- **What needs to be done**: Express every line from the start of the records through the line containing "Action: [x=558, y=148]", inclusive, as a numbered list, omitting any blank lines.

- **Extracted material**:
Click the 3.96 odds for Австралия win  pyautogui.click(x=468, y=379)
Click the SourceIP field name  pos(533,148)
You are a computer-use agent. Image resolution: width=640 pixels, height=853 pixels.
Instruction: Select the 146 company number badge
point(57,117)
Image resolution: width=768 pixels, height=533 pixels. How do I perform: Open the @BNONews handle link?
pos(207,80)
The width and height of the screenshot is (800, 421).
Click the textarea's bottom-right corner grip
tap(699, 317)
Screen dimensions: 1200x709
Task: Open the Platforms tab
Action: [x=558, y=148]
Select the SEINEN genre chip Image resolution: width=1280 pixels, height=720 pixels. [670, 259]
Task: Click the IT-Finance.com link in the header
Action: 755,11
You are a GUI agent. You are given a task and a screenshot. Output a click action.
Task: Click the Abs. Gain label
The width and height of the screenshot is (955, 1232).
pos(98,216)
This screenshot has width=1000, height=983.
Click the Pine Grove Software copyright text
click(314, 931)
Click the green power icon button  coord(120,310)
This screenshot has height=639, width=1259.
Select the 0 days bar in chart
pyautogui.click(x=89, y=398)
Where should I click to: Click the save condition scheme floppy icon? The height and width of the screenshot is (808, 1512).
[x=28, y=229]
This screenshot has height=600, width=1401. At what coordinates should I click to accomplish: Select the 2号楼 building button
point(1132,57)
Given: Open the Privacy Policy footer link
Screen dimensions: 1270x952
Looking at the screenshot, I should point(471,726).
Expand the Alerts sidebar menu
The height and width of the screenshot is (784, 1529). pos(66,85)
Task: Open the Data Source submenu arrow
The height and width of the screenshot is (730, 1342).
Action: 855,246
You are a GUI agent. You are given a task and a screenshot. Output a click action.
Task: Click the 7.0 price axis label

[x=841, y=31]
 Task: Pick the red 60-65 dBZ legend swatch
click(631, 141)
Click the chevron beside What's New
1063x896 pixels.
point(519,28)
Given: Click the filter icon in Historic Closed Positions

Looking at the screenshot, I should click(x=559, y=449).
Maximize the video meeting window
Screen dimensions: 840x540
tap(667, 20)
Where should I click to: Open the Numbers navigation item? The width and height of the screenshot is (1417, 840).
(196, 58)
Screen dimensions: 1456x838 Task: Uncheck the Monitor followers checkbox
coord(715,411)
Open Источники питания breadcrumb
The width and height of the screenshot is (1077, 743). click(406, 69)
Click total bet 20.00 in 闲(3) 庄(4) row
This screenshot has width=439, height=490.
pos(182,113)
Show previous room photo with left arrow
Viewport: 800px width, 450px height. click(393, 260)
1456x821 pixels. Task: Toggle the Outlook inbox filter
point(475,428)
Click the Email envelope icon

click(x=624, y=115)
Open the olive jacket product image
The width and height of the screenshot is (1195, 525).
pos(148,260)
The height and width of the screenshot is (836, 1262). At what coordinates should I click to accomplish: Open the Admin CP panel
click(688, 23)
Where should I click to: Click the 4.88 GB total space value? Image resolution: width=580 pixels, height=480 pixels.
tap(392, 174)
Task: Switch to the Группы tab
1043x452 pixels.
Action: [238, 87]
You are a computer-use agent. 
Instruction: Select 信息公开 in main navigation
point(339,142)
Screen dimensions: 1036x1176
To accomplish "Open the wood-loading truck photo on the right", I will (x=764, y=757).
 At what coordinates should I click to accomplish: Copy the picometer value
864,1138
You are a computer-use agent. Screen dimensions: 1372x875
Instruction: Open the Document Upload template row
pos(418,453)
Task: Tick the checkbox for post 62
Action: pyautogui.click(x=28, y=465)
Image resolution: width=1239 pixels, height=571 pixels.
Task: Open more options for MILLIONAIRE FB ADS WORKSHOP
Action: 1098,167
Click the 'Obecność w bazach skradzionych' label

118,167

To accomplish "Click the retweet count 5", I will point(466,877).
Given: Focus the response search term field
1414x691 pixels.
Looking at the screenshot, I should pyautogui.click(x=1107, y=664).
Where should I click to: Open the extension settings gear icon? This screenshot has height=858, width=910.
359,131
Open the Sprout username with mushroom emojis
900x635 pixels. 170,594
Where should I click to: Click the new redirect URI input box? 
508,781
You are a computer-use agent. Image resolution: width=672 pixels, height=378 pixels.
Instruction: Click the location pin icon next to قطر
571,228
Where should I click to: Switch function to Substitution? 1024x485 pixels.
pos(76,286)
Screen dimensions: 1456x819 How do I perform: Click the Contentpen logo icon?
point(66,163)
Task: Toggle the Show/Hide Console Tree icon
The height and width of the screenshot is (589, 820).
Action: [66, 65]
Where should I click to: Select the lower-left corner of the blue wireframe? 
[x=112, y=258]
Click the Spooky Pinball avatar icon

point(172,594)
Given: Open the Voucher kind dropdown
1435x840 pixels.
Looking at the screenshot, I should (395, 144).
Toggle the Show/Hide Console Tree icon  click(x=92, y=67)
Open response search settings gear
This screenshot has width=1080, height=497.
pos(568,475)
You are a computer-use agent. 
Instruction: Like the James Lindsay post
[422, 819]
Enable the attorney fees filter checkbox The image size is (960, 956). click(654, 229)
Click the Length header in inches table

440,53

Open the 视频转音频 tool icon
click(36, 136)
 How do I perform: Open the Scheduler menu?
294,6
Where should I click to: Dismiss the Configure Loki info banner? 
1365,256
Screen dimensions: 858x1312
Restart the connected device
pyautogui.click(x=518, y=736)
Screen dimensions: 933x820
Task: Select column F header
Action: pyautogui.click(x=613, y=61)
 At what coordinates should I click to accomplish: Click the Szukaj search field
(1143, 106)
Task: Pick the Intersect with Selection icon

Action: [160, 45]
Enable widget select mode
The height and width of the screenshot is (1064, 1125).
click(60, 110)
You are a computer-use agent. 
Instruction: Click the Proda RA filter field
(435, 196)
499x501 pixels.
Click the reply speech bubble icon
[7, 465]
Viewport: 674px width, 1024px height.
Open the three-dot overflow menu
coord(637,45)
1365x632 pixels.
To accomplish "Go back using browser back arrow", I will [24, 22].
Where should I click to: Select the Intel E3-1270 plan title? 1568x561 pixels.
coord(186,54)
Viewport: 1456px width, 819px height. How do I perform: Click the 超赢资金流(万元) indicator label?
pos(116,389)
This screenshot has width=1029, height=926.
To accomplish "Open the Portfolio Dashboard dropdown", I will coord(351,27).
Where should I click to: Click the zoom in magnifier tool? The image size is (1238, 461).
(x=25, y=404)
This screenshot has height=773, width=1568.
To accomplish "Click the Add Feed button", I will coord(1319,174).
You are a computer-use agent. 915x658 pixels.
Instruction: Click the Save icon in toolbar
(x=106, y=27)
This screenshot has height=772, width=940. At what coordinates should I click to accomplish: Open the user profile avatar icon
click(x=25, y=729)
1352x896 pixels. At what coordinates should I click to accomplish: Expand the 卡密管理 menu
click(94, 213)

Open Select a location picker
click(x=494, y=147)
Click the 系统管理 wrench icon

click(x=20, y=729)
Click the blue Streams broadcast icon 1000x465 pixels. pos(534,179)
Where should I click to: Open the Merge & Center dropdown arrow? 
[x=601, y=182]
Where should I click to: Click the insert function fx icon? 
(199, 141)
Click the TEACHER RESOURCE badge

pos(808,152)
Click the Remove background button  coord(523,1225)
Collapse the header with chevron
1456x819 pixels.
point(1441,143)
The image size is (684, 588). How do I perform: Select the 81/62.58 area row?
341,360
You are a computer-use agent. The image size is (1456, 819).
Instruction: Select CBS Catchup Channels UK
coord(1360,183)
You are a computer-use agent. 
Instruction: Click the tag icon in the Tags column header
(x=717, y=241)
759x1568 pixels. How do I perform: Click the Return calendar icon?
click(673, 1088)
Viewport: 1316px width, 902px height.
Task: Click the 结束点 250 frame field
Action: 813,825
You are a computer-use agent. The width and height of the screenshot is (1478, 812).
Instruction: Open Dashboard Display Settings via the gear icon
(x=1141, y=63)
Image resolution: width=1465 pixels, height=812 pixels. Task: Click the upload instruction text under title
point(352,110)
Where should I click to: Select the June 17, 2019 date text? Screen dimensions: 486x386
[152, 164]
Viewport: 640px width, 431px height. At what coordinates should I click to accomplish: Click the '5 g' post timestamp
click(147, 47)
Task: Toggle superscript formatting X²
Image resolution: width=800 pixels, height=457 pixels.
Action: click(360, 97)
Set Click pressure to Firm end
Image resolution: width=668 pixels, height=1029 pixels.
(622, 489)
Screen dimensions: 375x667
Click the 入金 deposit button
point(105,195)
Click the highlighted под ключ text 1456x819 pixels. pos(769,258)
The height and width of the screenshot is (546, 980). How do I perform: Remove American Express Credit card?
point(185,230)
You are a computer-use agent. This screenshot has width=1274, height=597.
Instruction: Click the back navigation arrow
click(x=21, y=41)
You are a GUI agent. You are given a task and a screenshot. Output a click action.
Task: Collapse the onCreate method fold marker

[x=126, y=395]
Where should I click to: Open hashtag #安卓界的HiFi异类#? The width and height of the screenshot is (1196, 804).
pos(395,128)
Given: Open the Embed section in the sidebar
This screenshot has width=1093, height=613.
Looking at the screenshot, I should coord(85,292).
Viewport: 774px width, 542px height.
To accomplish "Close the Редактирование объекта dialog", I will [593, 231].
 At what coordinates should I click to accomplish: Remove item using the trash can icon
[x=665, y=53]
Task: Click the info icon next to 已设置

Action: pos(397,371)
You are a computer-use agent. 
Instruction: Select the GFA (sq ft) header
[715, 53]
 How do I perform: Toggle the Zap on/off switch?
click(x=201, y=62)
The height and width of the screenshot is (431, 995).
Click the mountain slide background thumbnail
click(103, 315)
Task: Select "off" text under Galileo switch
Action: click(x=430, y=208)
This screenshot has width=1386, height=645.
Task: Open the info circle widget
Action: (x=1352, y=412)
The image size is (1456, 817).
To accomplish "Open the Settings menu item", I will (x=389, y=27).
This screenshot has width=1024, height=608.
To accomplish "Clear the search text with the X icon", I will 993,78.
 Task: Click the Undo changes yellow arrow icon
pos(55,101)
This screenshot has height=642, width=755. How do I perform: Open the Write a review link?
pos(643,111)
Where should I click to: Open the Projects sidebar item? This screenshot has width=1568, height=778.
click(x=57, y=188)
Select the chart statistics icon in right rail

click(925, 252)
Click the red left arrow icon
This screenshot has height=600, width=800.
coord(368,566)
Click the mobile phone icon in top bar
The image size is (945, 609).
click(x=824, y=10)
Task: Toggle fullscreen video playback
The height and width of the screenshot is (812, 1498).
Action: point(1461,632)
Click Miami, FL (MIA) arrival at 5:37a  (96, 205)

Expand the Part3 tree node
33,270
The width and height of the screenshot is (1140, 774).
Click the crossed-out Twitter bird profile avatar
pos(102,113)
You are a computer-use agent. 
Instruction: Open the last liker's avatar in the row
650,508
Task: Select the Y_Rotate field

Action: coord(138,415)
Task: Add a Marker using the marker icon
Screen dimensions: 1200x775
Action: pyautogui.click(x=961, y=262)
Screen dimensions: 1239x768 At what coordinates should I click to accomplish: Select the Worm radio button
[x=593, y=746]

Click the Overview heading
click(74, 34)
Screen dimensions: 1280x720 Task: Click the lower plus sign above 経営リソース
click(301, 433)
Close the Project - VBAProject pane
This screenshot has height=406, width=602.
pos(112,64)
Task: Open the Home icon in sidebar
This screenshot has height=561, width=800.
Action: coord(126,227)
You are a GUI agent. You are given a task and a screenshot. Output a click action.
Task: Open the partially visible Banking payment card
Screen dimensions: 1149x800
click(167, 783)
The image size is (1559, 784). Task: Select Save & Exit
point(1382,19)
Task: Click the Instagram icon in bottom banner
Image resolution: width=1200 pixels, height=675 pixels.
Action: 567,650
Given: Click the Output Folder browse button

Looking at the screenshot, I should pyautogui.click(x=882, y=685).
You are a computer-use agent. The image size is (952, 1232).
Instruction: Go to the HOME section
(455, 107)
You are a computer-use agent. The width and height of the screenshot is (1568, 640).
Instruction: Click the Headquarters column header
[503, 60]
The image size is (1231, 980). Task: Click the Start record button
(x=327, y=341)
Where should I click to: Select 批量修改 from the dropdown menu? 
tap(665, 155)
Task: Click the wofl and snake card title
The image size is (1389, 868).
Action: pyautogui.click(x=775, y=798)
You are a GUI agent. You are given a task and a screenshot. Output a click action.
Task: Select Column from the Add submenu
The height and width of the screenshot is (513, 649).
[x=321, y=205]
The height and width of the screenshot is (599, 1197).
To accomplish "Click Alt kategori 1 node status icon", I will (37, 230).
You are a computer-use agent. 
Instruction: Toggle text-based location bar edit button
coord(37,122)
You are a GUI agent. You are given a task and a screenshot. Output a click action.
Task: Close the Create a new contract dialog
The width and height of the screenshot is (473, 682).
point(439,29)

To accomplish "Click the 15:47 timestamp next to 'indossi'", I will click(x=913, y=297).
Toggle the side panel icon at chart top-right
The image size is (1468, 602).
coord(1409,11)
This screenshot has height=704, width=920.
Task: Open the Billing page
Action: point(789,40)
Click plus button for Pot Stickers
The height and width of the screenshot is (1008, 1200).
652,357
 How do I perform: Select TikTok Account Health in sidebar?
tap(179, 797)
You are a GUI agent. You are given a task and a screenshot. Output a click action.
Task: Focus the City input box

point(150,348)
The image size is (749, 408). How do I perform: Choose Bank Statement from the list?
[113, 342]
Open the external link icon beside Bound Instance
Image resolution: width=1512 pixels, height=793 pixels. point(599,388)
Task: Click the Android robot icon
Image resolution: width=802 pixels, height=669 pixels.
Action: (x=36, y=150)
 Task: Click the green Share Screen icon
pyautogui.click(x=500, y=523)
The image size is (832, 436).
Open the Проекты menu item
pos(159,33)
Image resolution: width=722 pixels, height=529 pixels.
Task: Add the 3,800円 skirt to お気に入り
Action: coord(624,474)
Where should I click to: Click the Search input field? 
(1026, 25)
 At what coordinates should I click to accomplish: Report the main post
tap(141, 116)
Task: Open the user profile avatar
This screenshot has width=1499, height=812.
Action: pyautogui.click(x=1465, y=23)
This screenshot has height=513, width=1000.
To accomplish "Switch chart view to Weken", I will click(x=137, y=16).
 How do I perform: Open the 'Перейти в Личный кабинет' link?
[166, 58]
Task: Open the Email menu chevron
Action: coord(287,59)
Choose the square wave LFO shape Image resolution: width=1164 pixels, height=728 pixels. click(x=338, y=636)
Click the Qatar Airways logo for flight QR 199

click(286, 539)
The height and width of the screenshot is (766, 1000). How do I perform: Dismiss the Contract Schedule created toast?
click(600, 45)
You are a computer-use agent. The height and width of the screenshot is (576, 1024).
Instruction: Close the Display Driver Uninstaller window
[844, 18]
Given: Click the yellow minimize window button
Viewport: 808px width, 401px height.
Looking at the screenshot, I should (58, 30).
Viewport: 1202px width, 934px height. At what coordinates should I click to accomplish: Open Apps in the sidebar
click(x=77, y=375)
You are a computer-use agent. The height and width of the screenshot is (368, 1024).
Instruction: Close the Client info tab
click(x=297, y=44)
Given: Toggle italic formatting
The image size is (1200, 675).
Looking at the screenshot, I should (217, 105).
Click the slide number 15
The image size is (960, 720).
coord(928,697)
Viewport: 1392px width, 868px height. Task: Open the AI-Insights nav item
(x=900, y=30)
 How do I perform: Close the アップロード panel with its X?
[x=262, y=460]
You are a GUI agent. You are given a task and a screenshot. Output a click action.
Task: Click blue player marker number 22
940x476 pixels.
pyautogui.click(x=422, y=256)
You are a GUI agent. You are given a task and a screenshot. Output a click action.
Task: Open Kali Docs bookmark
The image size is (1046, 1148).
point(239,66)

- **Answer below**:
1. Click the 3.96 odds for Австралия win  pyautogui.click(x=468, y=379)
2. Click the SourceIP field name  pos(533,148)
3. You are a computer-use agent. Image resolution: width=640 pixels, height=853 pixels.
4. Instruction: Select the 146 company number badge
5. point(57,117)
6. Image resolution: width=768 pixels, height=533 pixels. How do I perform: Open the @BNONews handle link?
7. pos(207,80)
8. The width and height of the screenshot is (800, 421).
9. Click the textarea's bottom-right corner grip
10. tap(699, 317)
11. Screen dimensions: 1200x709
12. Task: Open the Platforms tab
13. Action: [x=558, y=148]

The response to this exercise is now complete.